Trump’s LARPing as a Dictator Just Got a Little More Real
Donald Trump wants to use the Insurrection Act to deploy military troops on the streets of American cities. It’s an act of desperation that will probably backfire — but an alarming sign of the lengths he may be willing to go to save his disintegrating presidency.
President Donald Trump said on Monday that he’s considering using the Insurrection Act of 1807 to deploy the military against those protesting the brutal murder of George Floyd, an unarmed black man, at the hands of Minneapolis police on May 25. Trump said in the Rose Garden, “If a city or a state refuses to take the actions that are necessary to defend the life and property of their residents, then I will deploy the United States military and quickly solve problem for them.”
Though it would be a scary move on Trump’s part, it’s also perhaps a desperate one, suggesting that he knows he has lost control of the American people. Trump has long been a fanboy of dictators, and his rallies have always dabbled in the aesthetics of fascism, but in these (let’s hope) final months of his presidency, using the military against protesters — especially without the consent of state and local governments — would be a newly authoritarian step for him.

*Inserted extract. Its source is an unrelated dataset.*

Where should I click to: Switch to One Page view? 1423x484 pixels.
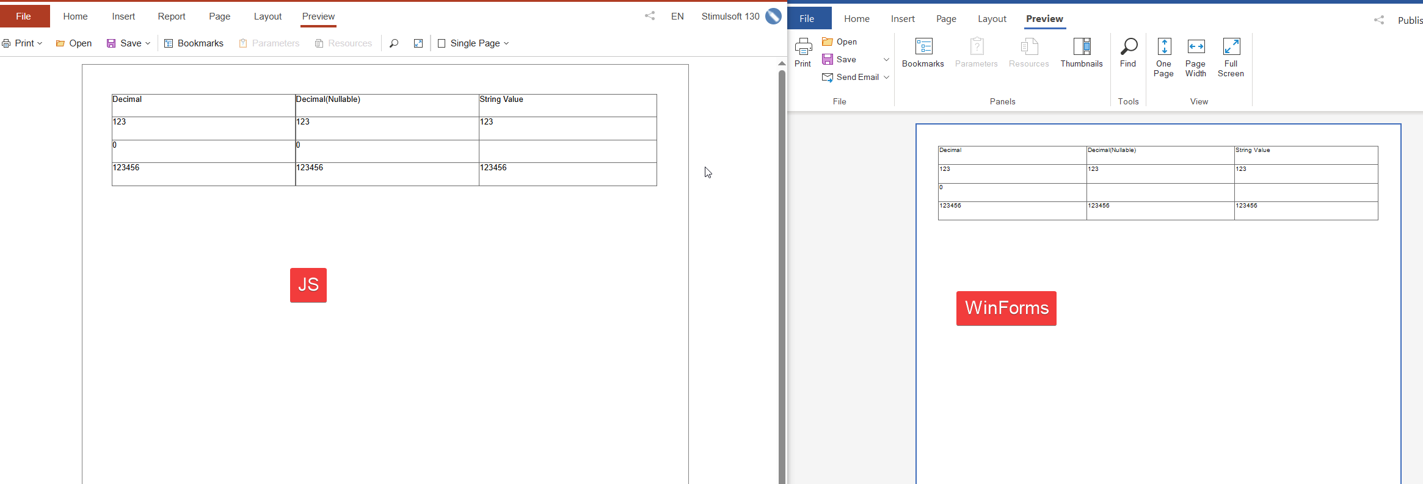click(x=1163, y=57)
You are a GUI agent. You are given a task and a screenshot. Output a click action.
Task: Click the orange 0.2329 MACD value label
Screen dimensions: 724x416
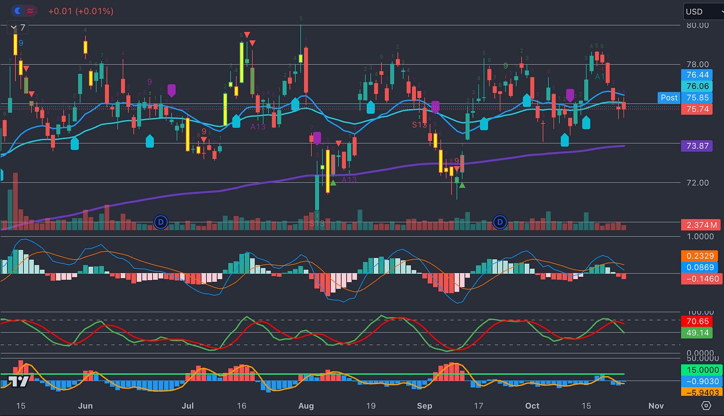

The Insurrection Act was passed more than two centuries ago, and in theory, it would allow the president to get around the provisions of the later Posse Comitatus Act of 1878, which bars the government from using the military as a police force. Thomas Jefferson drafted it because former vice president Aaron Burr was allegedly plotting to overthrow the US government. Burr was arrested in Alabama before the act passed, rendering it irrelevant for its conceived purpose. Since then, it’s been used infrequently.

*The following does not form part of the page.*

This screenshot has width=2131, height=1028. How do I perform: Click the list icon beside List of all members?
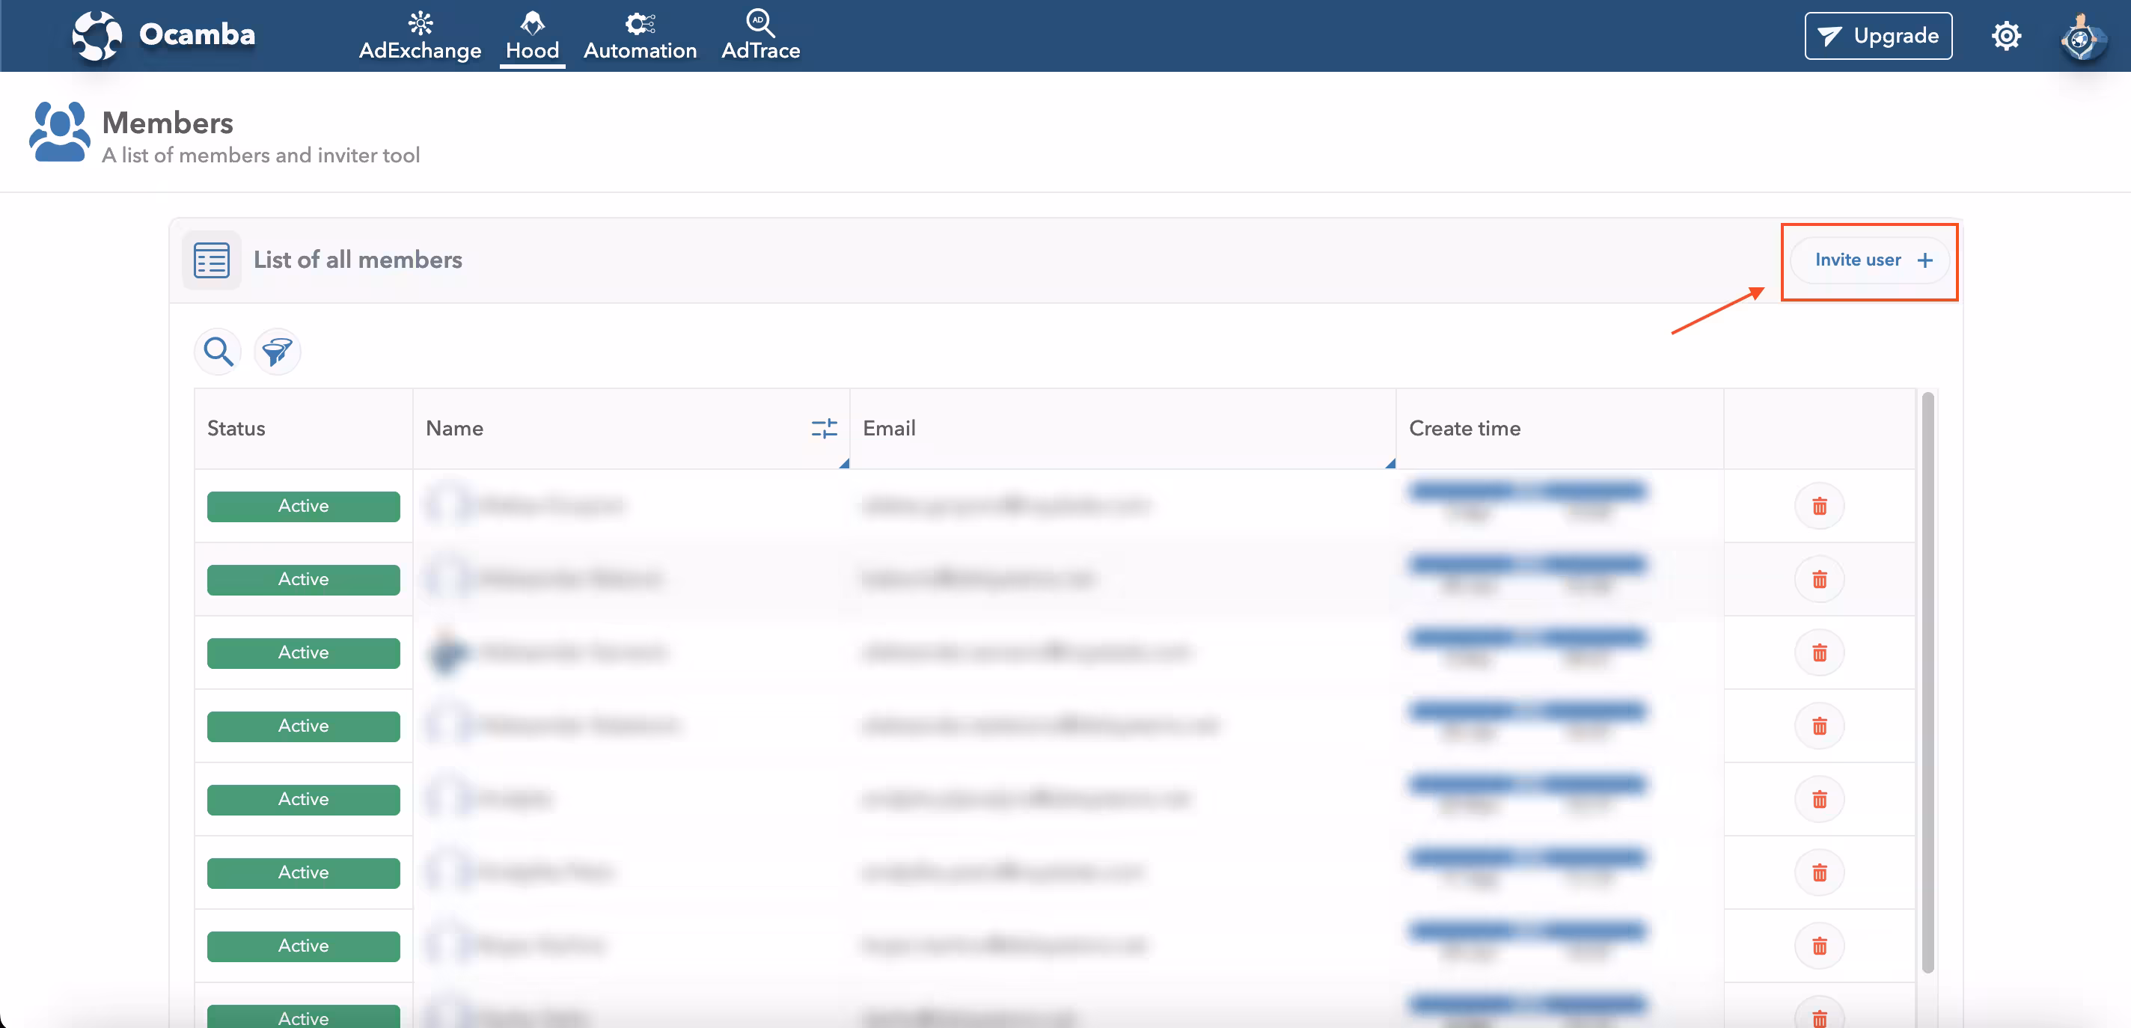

In the twentieth century, the Insurrection Act was sometimes evoked to protect black Americans’ civil rights; both John F. Kennedy and Dwight D. Eisenhower used it this way, in Kennedy’s case several times. Subsequent US presidents, however, have been more inclined to use the act to quash rebellions by black people protesting racist violence. It was used in 1968 during riots provoked by the assassination of Martin Luther King, Jr, and in 1992 when Los Angeles rioted in rage over the beating of Rodney King. George H. W. Bush also used the Insurrection Act in 1989, in the aftermath of Hurricane Hugo, to crack down on looting in St. Croix in the US Virgin Islands — having found that local police and National Guard troops, rather than keeping order, had joined in the fun.

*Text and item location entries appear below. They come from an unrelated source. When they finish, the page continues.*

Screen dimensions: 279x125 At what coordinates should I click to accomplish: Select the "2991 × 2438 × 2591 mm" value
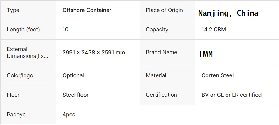[94, 53]
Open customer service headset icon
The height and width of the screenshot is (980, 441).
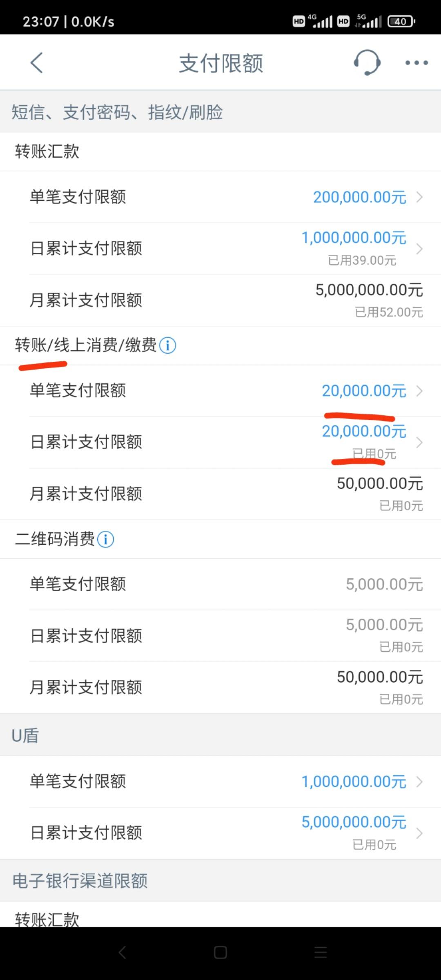click(367, 62)
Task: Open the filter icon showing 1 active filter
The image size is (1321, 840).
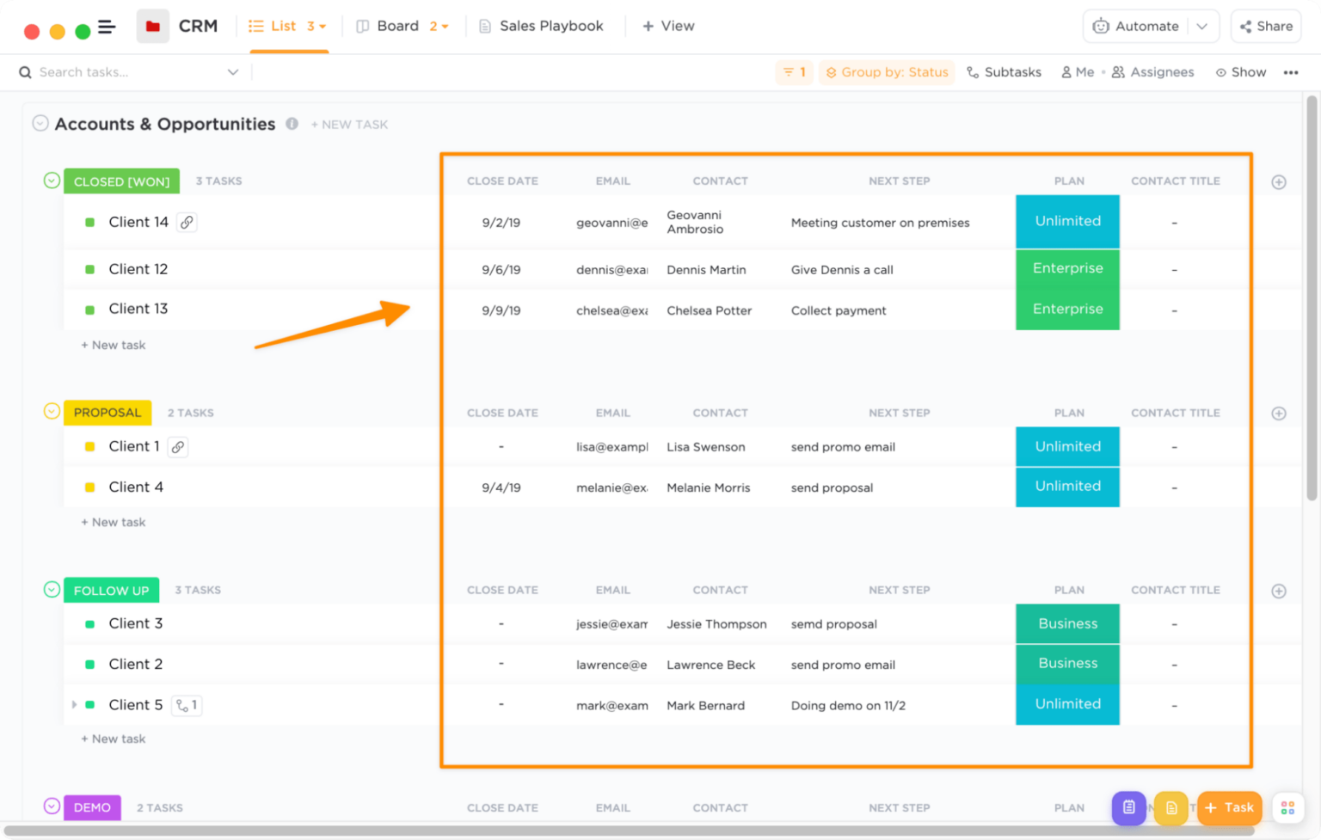Action: point(793,72)
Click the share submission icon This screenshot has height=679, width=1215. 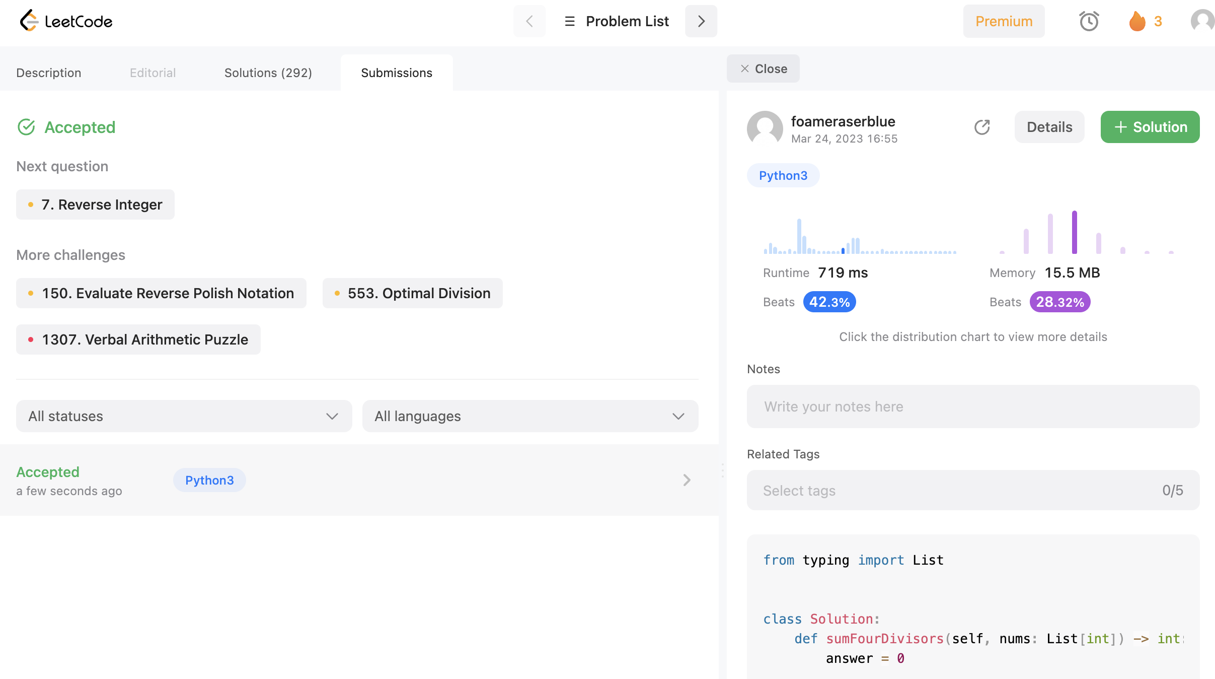982,127
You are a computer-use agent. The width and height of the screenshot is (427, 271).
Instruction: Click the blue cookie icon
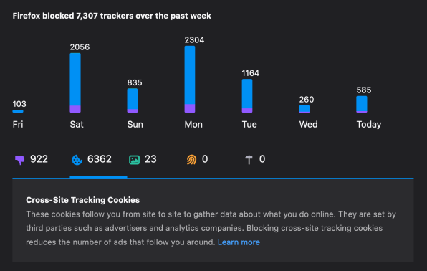tap(77, 160)
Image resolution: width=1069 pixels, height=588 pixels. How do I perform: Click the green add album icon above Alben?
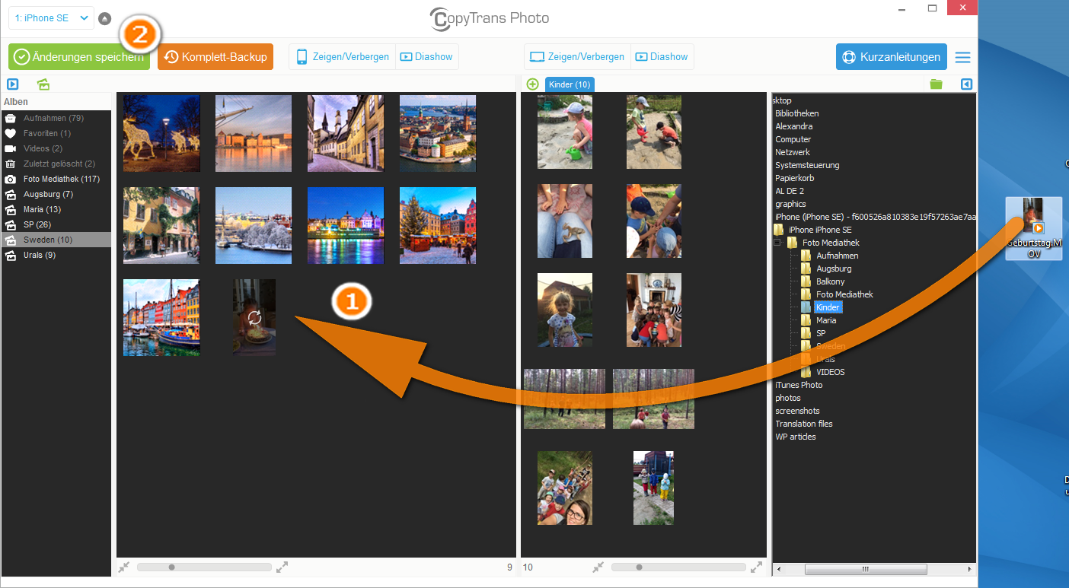(43, 84)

If Trump uses the Insurrection Act now, it would be its first invocation this century.
Courts have previously ruled that the Insurrection Act can’t be used without the consent of the states involved, and in this case, the states are objecting loudly. The governors of Michigan, Illinois, and New York have denounced the idea. New York attorney general Letitia James tweeted on Monday, “President Trump is not a dictator & he doesn’t have the right to unilaterally deploy U.S. military across American states.” James vowed to take him to court if he tries, and other states will surely do the same. The protests enjoy broad public support.
Yet the Democrats aren’t exactly rejecting authoritarianism. Though they don’t want Trump to infringe on their powers, their own respect for the right to protest hasn’t been impressive. New York has declared a curfew of 8 p.m. this week, a shocking move in the city that never sleeps, and we aren’t alone: curfews been imposed in at least forty-two cities and twenty-four states this week.
Because of the protests — and only because of the protests — everyone is talking about the awful murder of George Floyd, racism in America, and the need to end the regimes of policing and incarceration that plague black working-class communities. Americans are becoming “ungovernable,” to use Frances Fox Piven’s term, and that’s good. Trump is overstepping here, and the move will probably backfire on him. Still, the fact that the president is trying to expand his powers in a moment of extreme crisis and class war should alarm everyone. We need a plan for the counterattack.